PROVIDED PASSAGE >>
----------
50     Secondly, the proposition that a discharge does not automatically revest property is supported by the objectives of the discharge regime. During the Second Reading of the Bankruptcy Bill, the then Minister for Law, Professor S Jayakumar stated as follows (Singapore Parliamentary Debates, Official Report (25 August 1994) vol 63 at cols 400–402):

Let me, Sir, highlight, first, the main weaknesses of the present legislation which the Bill seeks to address. Firstly, the difficulty in obtaining a discharge from bankruptcy. It is now not possible for a bankrupt to be discharged unless he settles his debts in full or proposes a scheme of arrangement or composition which is acceptable to the creditors. Many creditors are also not prepared to accept realistic proposals for settlements. In short, there is very little incentive for the bankrupts to actively seek a discharge by disclosing their assets and cooperate with the Official Assignee in the administration of their estates.

...

The second main feature of this Bill is to encourage entrepreneurship where bankrupts who have become so through misfortune rather than malpractice will be subjected to a more practical and pragmatic regime of bankruptcy. A major innovation is the provision for a discharge by certificate of the Official Assignee. Under this scheme, where proven debts do not exceed $100,000, a debtor can be discharged from bankruptcy after five years. However, unlike the position in the United Kingdom and Australia, there will not be any automatic discharge. In deciding whether to issue a certificate, the Official Assignee will be guided by a number of factors, including the circumstances in which the debt was incurred, the bankrupt's conduct and the extent of cooperation given to the Official Assignee.

To facilitate easier discharges by the court in other cases, for example, beyond $100,000, the requirements for an application to the court have also been simplified and subject to certain safeguards.

The existing scheme and procedures for the settlement of debts through a scheme of arrangement or composition offer have been rationalised and improved. Hence, it will result in creditors recovering their moneys more quickly and will also expedite discharges.

[emphasis added]

It is not unlikely that although the OA may not have completed the realisation and distribution of the estate in bankruptcy, he may yet be of the opinion that, after taking into account all relevant circumstances, a bankrupt is nonetheless deserving of discharge. Should a discharge have the effect of automatically revesting property, this consideration will militate against a decision to grant a discharge by the OA or the court. This would not be an interpretation of the BA which accords with its purpose of facilitating discharges where appropriate. It is no answer to this to say that the court can always impose conditions to prevent the revesting of property. As we have explained (see [44][45] above), the reference in s 127 to conditions imposed by the court under ss 124 or 126 is a qualification to the general principle that the bankrupt is released from all debts provable in his bankruptcy. These conditions are not relevant to the vesting of property, which is a distinct issue.
----------
SUPPLIED INFORMATION >>

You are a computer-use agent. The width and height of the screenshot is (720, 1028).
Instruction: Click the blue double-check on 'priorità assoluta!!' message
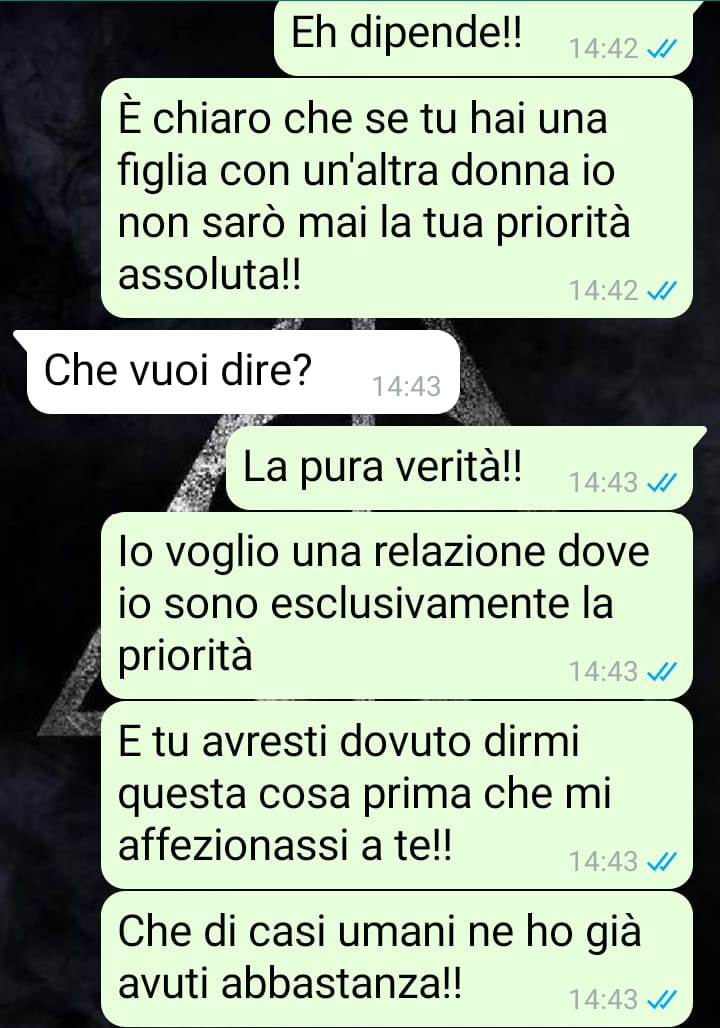click(x=661, y=290)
----------
DIRECTIONS >>
#1 Answer these from the bankruptcy discharge passage:
(a) Who was the Minister for Law during the Second Reading of the Bankruptcy Bill?
(b) Under the discharge by certificate scheme, what is the limit on proven debts, and after how many years can a debtor be discharged?
(c) To what general principle is the reference in s 127 a qualification?
#2 Revise the bankruptcy discharge passage from "Let me, Sir, highlight, first, the" through "of their estates.", and put "motivation" in place of "incentive".
#3 Carry on the bankruptcy discharge passage from the point where it stops.

PER-TASK OUTPUTS >>
#1
(a) Professor S Jayakumar.
(b) Proven debts must not exceed $100,000, and the debtor can be discharged after five years.
(c) The general principle that the bankrupt is released from all debts provable in his bankruptcy.

#2
Let me, Sir, highlight, first, the main weaknesses of the present legislation which the Bill seeks to address. Firstly, the difficulty in obtaining a discharge from bankruptcy. It is now not possible for a bankrupt to be discharged unless he settles his debts in full or proposes a scheme of arrangement or composition which is acceptable to the creditors. Many creditors are also not prepared to accept realistic proposals for settlements. In short, there is very little motivation for the bankrupts to actively seek a discharge by disclosing their assets and cooperate with the Official Assignee in the administration of their estates.

#3
51     Thirdly, the courts in England and Australia have adopted the same interpretation of their respective bankruptcy statutes in relation to the effect of a discharge, ie, that it does not in itself have the effect of revesting property. These decisions are highly persuasive in so far as the relevant provisions are in pari materia with those in the BA. In Pegler v Dale (1975) 6 ALR 62, S and F had an interest in a mortgaged property. The mortgagee paid the balance of the monies from the sale of the property into court. S had been made a bankrupt on 23 April 1963 but was automatically discharged on 4 March 1971. S and F argued that the automatic discharge had revested S’s share of the balance in her (at 63):

The first and second defendants submit that the effect of s 153 ... after the automatic discharge of 1971, is to revest the property in the former bankrupt. Subsection (1) of s 153 appears to give some support to this contention, because it says that, subject to the section: “Where a bankrupt is discharged from a bankruptcy, the discharge operates to release him from all debts (including secured debts) provable in the bankruptcy ...”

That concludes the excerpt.